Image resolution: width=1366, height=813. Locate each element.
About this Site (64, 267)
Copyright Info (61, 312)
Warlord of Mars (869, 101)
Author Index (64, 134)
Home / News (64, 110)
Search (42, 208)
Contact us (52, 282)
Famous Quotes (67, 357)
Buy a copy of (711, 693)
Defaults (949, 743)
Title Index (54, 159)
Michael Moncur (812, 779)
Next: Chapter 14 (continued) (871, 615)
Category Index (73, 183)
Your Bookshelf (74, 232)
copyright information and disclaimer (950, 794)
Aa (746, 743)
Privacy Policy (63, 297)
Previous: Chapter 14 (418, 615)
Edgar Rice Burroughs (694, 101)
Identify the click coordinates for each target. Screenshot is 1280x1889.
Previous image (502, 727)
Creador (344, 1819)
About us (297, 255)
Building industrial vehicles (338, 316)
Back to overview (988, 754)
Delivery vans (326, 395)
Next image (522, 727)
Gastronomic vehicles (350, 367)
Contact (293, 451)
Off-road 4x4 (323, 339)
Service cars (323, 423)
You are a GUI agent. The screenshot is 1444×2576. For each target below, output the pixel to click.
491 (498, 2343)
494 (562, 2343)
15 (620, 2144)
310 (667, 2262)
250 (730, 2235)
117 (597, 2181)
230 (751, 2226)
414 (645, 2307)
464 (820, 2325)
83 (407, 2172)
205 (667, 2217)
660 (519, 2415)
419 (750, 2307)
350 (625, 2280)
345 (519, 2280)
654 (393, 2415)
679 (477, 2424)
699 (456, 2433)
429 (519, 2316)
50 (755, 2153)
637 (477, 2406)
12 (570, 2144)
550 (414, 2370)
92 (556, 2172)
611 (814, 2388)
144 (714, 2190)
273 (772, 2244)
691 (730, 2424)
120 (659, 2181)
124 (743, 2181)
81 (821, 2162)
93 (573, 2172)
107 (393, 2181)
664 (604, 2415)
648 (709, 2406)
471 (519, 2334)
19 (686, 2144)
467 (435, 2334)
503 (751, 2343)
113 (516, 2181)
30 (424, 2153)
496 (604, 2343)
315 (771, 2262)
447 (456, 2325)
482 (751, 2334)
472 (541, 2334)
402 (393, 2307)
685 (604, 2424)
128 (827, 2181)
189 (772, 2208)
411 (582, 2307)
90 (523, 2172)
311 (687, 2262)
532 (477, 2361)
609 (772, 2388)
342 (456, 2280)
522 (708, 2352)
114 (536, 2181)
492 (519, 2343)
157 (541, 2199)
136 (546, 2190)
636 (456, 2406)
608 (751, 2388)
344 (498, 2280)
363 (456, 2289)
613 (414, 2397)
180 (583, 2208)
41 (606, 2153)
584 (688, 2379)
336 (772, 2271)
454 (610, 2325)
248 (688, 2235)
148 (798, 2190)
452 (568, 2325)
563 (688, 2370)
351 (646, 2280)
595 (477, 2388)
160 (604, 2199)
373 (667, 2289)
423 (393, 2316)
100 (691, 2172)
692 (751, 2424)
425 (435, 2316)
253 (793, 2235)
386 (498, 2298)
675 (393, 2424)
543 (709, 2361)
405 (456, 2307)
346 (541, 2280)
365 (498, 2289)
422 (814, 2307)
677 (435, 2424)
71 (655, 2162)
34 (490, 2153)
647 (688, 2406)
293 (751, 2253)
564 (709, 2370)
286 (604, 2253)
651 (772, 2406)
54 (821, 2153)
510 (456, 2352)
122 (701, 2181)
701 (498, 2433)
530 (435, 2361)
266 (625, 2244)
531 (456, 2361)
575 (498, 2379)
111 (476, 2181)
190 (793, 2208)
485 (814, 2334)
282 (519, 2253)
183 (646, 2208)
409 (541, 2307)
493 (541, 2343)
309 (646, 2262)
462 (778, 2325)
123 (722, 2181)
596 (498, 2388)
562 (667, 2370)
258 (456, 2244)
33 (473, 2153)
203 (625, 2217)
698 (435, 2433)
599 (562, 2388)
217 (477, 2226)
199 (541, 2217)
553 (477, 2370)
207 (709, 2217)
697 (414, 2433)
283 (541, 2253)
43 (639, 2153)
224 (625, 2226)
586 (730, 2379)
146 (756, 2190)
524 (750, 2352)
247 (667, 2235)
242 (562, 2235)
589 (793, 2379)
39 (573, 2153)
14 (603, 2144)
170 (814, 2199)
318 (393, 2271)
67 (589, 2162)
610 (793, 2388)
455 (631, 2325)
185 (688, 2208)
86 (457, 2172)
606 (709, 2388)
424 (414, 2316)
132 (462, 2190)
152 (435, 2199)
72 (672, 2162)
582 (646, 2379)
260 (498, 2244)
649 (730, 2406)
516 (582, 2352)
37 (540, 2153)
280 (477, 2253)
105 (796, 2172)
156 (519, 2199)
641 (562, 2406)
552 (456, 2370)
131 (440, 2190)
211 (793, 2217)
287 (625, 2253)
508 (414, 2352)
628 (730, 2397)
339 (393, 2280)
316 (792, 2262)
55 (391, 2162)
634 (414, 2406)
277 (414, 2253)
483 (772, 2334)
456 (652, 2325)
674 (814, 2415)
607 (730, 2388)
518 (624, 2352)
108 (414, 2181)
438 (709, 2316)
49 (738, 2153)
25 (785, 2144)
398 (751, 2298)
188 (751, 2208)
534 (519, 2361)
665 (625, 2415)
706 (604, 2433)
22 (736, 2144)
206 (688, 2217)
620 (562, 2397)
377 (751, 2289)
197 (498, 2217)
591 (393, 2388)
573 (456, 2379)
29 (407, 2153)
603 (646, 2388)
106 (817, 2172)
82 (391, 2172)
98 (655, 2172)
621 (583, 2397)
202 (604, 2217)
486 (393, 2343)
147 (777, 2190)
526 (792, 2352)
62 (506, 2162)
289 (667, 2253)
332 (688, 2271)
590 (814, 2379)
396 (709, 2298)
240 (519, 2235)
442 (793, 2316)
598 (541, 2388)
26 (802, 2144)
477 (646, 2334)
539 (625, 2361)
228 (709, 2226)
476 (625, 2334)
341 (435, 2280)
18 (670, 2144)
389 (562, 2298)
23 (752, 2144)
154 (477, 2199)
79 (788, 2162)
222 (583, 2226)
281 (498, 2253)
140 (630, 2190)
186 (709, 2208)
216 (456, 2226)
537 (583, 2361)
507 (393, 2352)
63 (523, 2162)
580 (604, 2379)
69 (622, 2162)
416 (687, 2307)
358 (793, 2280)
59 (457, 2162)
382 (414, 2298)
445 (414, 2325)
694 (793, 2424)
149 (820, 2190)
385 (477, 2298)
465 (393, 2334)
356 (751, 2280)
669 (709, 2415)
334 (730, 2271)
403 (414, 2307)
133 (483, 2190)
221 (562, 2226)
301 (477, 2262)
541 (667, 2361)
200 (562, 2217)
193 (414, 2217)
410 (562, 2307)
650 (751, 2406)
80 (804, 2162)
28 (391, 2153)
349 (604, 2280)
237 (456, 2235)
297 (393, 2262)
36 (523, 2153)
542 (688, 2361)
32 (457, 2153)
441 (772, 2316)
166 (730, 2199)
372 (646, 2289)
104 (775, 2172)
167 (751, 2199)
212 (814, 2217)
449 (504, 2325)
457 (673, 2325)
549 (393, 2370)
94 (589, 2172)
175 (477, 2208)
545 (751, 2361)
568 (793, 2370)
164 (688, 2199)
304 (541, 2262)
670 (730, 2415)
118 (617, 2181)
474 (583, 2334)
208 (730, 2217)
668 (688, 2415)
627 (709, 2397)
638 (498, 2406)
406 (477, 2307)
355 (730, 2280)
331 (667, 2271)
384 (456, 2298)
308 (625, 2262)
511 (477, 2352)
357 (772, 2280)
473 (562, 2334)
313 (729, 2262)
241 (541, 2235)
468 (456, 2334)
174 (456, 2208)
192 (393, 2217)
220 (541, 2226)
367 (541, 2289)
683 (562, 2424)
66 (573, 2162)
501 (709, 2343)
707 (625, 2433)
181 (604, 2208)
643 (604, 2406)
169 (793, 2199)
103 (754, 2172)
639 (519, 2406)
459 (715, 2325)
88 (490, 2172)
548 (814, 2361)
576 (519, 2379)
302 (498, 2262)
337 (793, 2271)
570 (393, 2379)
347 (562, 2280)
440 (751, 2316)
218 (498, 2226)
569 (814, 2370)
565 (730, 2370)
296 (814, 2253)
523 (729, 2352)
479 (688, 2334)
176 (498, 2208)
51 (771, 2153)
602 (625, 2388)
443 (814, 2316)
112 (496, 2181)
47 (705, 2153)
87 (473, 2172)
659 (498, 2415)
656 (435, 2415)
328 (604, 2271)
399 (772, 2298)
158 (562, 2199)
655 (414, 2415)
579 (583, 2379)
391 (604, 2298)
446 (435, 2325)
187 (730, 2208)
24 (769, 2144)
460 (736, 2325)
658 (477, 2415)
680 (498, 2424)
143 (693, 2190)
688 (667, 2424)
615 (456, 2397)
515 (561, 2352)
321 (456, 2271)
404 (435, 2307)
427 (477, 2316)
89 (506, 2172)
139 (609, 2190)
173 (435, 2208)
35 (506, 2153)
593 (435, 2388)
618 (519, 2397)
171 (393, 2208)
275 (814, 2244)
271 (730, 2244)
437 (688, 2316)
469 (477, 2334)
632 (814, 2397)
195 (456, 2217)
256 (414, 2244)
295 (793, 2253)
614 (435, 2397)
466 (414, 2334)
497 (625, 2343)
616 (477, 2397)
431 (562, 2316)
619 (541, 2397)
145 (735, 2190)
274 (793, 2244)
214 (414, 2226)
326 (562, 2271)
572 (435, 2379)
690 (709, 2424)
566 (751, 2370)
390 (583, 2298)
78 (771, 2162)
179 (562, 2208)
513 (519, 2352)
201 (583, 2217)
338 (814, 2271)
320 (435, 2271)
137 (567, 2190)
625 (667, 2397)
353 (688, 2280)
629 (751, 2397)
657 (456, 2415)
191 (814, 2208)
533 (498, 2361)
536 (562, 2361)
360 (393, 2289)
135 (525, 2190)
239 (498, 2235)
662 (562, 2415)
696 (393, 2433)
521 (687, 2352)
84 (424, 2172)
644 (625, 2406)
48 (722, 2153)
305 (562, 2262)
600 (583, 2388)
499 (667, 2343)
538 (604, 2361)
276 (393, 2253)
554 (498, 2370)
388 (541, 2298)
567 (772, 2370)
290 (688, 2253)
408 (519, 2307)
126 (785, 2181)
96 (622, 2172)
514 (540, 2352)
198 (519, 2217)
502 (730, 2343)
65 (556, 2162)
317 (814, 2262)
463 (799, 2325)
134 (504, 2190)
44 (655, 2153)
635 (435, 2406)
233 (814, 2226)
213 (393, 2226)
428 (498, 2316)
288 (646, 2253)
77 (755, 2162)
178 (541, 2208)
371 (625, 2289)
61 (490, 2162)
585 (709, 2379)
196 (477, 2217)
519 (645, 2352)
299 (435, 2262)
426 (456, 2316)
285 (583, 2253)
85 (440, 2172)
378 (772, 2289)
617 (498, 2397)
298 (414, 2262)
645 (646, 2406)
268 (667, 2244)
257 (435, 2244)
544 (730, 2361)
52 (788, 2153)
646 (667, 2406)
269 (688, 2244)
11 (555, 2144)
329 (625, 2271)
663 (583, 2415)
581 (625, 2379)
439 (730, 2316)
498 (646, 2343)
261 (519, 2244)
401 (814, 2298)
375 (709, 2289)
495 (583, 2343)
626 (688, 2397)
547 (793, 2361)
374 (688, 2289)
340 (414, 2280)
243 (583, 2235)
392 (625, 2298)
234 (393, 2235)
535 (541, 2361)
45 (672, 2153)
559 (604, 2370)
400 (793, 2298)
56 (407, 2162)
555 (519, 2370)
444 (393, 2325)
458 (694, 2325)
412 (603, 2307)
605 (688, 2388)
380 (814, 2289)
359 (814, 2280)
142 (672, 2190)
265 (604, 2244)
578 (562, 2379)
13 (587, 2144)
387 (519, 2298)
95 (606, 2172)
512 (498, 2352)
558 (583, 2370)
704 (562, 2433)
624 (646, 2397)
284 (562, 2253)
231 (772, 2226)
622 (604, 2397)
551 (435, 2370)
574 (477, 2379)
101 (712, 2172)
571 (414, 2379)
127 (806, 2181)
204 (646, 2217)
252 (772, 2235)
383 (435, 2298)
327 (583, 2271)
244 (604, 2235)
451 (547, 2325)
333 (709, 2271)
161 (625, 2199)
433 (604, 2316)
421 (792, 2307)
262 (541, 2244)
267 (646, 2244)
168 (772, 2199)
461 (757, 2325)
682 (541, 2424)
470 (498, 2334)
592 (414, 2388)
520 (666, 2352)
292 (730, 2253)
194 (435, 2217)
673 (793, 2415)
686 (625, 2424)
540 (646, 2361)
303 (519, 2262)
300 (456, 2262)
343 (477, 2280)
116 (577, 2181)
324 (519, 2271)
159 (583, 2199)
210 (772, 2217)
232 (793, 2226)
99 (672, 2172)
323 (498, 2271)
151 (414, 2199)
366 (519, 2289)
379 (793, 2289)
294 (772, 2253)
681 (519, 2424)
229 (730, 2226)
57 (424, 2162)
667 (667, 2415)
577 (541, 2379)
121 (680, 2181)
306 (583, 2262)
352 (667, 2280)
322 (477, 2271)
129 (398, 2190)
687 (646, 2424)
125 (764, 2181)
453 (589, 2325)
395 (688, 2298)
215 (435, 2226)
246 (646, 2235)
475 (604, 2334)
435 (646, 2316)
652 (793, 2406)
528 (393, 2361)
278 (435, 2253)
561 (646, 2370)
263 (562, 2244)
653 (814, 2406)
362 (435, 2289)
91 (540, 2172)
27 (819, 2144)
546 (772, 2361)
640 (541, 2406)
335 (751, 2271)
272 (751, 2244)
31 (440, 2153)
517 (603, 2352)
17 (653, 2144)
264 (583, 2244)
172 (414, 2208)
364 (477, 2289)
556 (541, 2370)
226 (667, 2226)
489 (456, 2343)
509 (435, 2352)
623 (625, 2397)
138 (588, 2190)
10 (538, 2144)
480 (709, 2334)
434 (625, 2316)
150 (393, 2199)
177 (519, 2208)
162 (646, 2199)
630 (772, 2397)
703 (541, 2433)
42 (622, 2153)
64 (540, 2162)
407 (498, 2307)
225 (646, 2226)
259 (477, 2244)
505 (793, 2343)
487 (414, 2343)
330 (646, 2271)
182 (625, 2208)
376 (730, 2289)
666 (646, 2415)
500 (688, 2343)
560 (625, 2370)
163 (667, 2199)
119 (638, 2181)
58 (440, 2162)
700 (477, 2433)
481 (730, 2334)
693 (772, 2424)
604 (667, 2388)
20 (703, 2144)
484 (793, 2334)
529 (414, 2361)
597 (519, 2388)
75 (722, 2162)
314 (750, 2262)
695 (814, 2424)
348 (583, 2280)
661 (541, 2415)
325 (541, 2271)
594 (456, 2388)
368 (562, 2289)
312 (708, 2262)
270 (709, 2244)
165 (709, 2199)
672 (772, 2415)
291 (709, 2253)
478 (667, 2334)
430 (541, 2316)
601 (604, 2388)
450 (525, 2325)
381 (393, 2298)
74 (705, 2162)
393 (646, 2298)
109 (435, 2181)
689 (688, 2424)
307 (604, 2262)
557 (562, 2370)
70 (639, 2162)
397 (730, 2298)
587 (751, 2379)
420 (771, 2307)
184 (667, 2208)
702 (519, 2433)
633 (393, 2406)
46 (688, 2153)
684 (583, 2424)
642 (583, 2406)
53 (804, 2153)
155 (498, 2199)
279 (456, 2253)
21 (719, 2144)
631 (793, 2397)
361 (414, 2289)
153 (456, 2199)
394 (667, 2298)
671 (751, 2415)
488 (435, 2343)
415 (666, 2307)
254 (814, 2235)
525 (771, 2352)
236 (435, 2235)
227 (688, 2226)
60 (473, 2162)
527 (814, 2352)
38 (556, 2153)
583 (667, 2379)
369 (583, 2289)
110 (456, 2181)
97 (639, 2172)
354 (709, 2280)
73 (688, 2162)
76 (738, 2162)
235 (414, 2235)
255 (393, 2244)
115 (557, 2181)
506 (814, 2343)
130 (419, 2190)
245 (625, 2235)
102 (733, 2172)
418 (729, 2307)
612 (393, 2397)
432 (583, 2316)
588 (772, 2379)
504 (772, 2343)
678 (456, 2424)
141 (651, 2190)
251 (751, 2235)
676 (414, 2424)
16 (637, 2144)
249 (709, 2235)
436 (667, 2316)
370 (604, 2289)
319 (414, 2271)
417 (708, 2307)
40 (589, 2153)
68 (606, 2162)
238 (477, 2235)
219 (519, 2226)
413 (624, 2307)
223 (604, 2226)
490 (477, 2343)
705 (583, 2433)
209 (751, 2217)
+ + + +
**REQUIREMENT**
Look above for the line holding "451 (547, 2325)", then set down exactly that line and every line after it up to and including the line holding "352 (667, 2280)", with nothing else.

**ANSWER AREA**
451 (547, 2325)
333 (709, 2271)
161 (625, 2199)
433 (604, 2316)
421 (792, 2307)
262 (541, 2244)
267 (646, 2244)
168 (772, 2199)
461 (757, 2325)
682 (541, 2424)
470 (498, 2334)
592 (414, 2388)
520 (666, 2352)
292 (730, 2253)
194 (435, 2217)
673 (793, 2415)
686 (625, 2424)
540 (646, 2361)
303 (519, 2262)
300 (456, 2262)
343 (477, 2280)
116 (577, 2181)
324 (519, 2271)
159 (583, 2199)
210 (772, 2217)
232 (793, 2226)
99 (672, 2172)
323 (498, 2271)
151 (414, 2199)
366 (519, 2289)
379 (793, 2289)
294 (772, 2253)
681 (519, 2424)
229 (730, 2226)
57 (424, 2162)
667 (667, 2415)
577 (541, 2379)
121 (680, 2181)
306 (583, 2262)
352 (667, 2280)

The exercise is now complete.